Come verificare la compatibilità della propria TV
Per evitare di trovarsi con uno schermo nero al momento dello switch-off definitivo, è fondamentale verificare se il proprio televisore o decoder è già compatibile con il DVB-T2 e il codec HEVC Main10. Esistono metodi semplici e affidabili per farlo.
Il modo più diretto è effettuare un test sintonizzandosi sui canali di prova messi a disposizione dalle emittenti. I canali da cercare sono il 100 (test Rai) e il 200 (test Mediaset). Se, sintonizzandosi su questi canali, appare una schermata con la scritta “Test HEVC Main10”, significa che il dispositivo è compatibile e non sarà necessario alcun intervento. Se invece i canali non sono visibili o lo schermo rimane nero, l’apparecchio non è adeguato al nuovo standard.
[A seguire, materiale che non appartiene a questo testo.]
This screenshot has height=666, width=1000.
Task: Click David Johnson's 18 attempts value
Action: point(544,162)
In linea generale, tutti i televisori acquistati a partire dal 22 dicembre 2018 dovrebbero essere compatibili, in quanto da quella data i rivenditori erano obbligati per legge a vendere solo dispositivi dotati di sintonizzatore DVB-T2 con codifica HEVC. Tuttavia, la verifica tramite i canali di test resta la prova più sicura.
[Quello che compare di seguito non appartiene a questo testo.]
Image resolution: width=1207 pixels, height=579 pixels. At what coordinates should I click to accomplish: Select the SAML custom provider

Cosa fare se il televisore non è compatibile
Se il test di compatibilità ha dato esito negativo, non è necessario cambiare subito televisore. Esistono soluzioni pratiche ed economiche per continuare a vedere i programmi televisivi.
- Acquistare un decoder DVB-T2: La soluzione più semplice ed economica è dotarsi di un decoder esterno compatibile con lo standard HEVC Main10. Questi dispositivi si collegano alla presa HDMI del televisore e alla presa dell’antenna, permettendo di ricevere il nuovo segnale senza sostituire l’intero apparecchio.
- Sostituire il televisore: Se il televisore è molto vecchio e si desidera comunque cambiarlo, l’acquisto di un nuovo modello rappresenta una soluzione definitiva. Tutti i televisori attualmente in commercio sono pienamente compatibili con il DVB-T2.
È importante sottolineare che nella maggior parte dei casi non è necessario cambiare l’antenna o modificare l’impianto centralizzato. Gli impianti esistenti, utilizzati per il precedente digitale terrestre, sono già idonei a ricevere il segnale DVB-T2.
Stato attuale della transizione
Il percorso di transizione verso il DVB-T2 è un processo graduale. Una prima fase importante si è conclusa all’inizio del 2023, con il passaggio di tutti i canali alla codifica MPEG-4, che ha già reso obsoleti i televisori più vecchi non in grado di supportare l’alta definizione. La fase finale, che prevede l’adozione obbligatoria dello standard DVB-T2 con codec HEVC su tutti i canali, non ha ancora una data definitiva stabilita a livello nazionale. Le autorità competenti comunicheranno il calendario ufficiale quando sarà definito.